If I was offered a cure for bipolar I wouldn't need to think, I'd take it even if there were some problems with it. Autism though for me would be the opposite. I don't think you could offer me anything that would make me want to take it away.

I spent a lot of my life up until my diagnosis at 27 trying to suppress, hide, mask and change things that other people didn't do. It made me very unhappy, added to the other problems I had and made it impossible to just be myself. Pretty much as soon as I understood that it was likely that I had autism, I started to experiment with allowing myself to just be who I am. I'd had a few close calls suicide wise by that point and my self harm was escalating to the point where I needed surgery under general to fix it. But exploring the diagnosis changed that. I think I can be OK now, because I don't need to be anyone else. I don't need to please anyone else and like icicle seems to be saying - I do what I need to manage situations that are hard my way. Mostly that has been in direct opposition to advice from professionals, but they give advice that isn't designed for neurodiversity. So I do what works for me.

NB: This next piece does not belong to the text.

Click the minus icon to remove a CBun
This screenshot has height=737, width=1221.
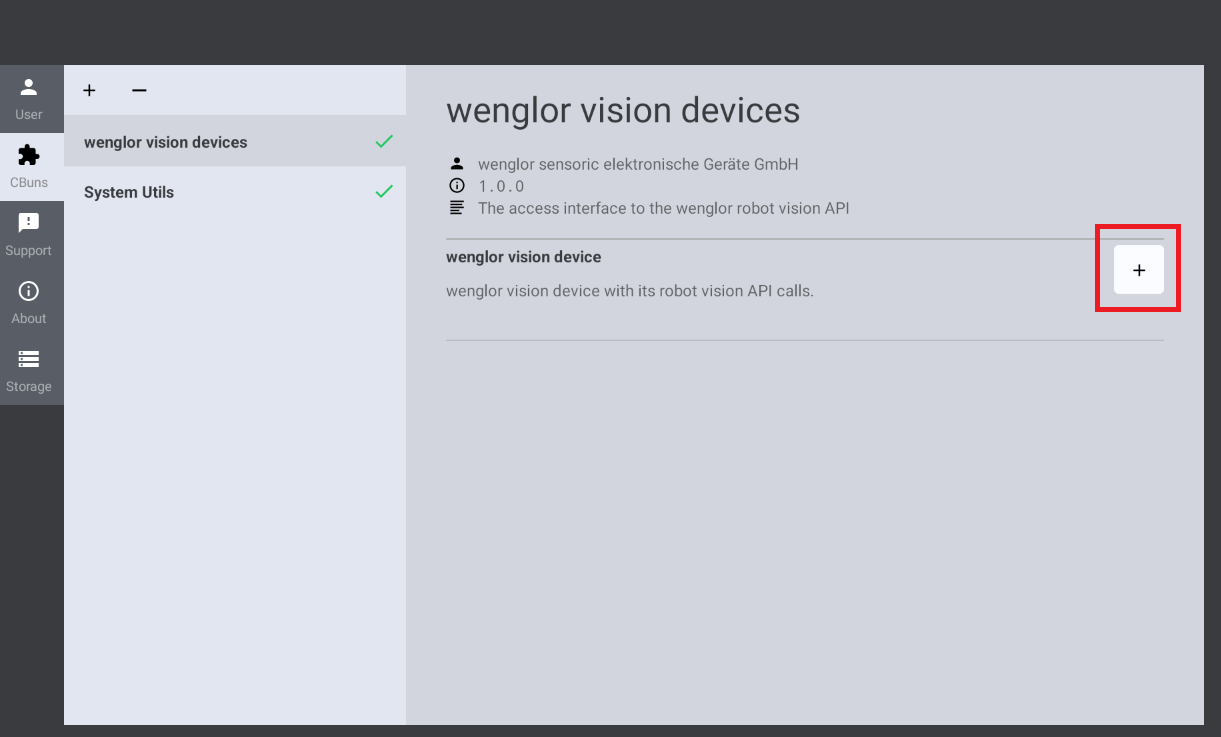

I also work in an environment where different strengths and strategies are valued so I am able to be fulfilled and challenged there. I am not expected to be a different person and I don't expect them to bend over backwards for me. But both sides have a preference for the social model of disability. It also helps massively that the service I work for is a service for children and young people who have disabilities - many of them are autistic.

Vermilion:
Well, perhaps if I can learn to accept my difficulties and try to be who I am rather than who I think I should be, maybe I can have some semblance of a half decent life. I have a set idea in my head of what I should be and it's so far from what I really am that I find myself wishing for a cure.
Part of my problem is that i often wonder if I'm even autistic but all professionals agree with the diagnosis so I must be. I still have a lot of work to even understand a lot of it never mind somehow function in life.. The late diagnosis hasn't helped either because I've had my whole life so far of people telling me that I just need to get on with things like everyone else.
It's certainly frustrating that a lot of professional advice doesn't take ASD into account, it's difficult sometimes to tweak it. I'm finding that a lot of the mindfulness doesn't take sensory issues in to account (as just on example) and I have to change a lot of it to suit me.
So what would the positive part/s of autism be? Or is it more about simply accepting that it's a part of you? I'm really struggling to see anything positive about it and I suppose that I feel like I'm changing everything about myself which is likely why I feel like I'm on the wrong planet..

Apologies for rambling but I'm finding things very confusing.

Tucan:
I think the acceptance of it and knowing it isn't something you can change helps. Knowing things are not your fault. Don't get me wrong it does suck but I have seen an improvement of the way I treat myself since the diagnosis.